### EXERCISE PROMPT
This exercise calls for the records to be repeated in full, exactly as written.

Saved data entries
====================
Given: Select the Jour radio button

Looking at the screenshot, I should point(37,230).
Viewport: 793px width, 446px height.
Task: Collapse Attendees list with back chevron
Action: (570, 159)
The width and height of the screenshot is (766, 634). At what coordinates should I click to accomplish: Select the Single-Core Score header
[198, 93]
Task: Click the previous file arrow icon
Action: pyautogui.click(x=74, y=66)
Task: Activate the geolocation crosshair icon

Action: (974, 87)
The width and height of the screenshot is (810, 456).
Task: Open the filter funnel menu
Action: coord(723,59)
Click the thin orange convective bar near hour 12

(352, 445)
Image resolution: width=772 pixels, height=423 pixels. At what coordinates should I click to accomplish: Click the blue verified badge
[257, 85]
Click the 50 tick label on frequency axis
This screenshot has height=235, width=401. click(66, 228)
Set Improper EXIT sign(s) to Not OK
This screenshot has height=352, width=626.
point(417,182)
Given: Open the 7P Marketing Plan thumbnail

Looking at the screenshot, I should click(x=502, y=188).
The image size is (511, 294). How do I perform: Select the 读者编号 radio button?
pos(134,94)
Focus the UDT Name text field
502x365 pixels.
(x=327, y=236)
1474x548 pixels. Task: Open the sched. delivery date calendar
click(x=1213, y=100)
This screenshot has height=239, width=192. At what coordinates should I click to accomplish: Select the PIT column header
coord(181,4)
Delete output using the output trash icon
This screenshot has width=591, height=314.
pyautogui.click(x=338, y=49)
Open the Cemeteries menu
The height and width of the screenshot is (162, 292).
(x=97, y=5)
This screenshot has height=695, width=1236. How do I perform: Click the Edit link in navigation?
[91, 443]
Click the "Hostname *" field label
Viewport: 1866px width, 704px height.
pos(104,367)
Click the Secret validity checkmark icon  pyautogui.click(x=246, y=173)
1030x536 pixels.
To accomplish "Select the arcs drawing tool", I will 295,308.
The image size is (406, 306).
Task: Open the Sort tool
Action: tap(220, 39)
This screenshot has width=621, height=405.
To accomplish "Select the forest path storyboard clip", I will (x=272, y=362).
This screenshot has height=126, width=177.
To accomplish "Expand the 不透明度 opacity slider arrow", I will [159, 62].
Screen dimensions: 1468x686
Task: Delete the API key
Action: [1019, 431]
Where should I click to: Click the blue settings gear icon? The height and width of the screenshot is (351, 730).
====================
### YOUR SOLUTION
Given: Select the Jour radio button

Looking at the screenshot, I should point(37,230).
Viewport: 793px width, 446px height.
Task: Collapse Attendees list with back chevron
Action: (570, 159)
The width and height of the screenshot is (766, 634). At what coordinates should I click to accomplish: Select the Single-Core Score header
[198, 93]
Task: Click the previous file arrow icon
Action: pyautogui.click(x=74, y=66)
Task: Activate the geolocation crosshair icon

Action: (974, 87)
The width and height of the screenshot is (810, 456).
Task: Open the filter funnel menu
Action: coord(723,59)
Click the thin orange convective bar near hour 12

(352, 445)
Image resolution: width=772 pixels, height=423 pixels. At what coordinates should I click to accomplish: Click the blue verified badge
[257, 85]
Click the 50 tick label on frequency axis
This screenshot has height=235, width=401. click(66, 228)
Set Improper EXIT sign(s) to Not OK
This screenshot has height=352, width=626.
point(417,182)
Given: Open the 7P Marketing Plan thumbnail

Looking at the screenshot, I should click(x=502, y=188).
The image size is (511, 294). How do I perform: Select the 读者编号 radio button?
pos(134,94)
Focus the UDT Name text field
502x365 pixels.
(x=327, y=236)
1474x548 pixels. Task: Open the sched. delivery date calendar
click(x=1213, y=100)
This screenshot has height=239, width=192. At what coordinates should I click to accomplish: Select the PIT column header
coord(181,4)
Delete output using the output trash icon
This screenshot has width=591, height=314.
pyautogui.click(x=338, y=49)
Open the Cemeteries menu
The height and width of the screenshot is (162, 292).
(x=97, y=5)
This screenshot has height=695, width=1236. How do I perform: Click the Edit link in navigation?
[91, 443]
Click the "Hostname *" field label
Viewport: 1866px width, 704px height.
pos(104,367)
Click the Secret validity checkmark icon  pyautogui.click(x=246, y=173)
1030x536 pixels.
To accomplish "Select the arcs drawing tool", I will 295,308.
The image size is (406, 306).
Task: Open the Sort tool
Action: tap(220, 39)
This screenshot has width=621, height=405.
To accomplish "Select the forest path storyboard clip", I will (x=272, y=362).
This screenshot has height=126, width=177.
To accomplish "Expand the 不透明度 opacity slider arrow", I will [159, 62].
Screen dimensions: 1468x686
Task: Delete the API key
Action: [1019, 431]
Where should I click to: Click the blue settings gear icon? The height and width of the screenshot is (351, 730).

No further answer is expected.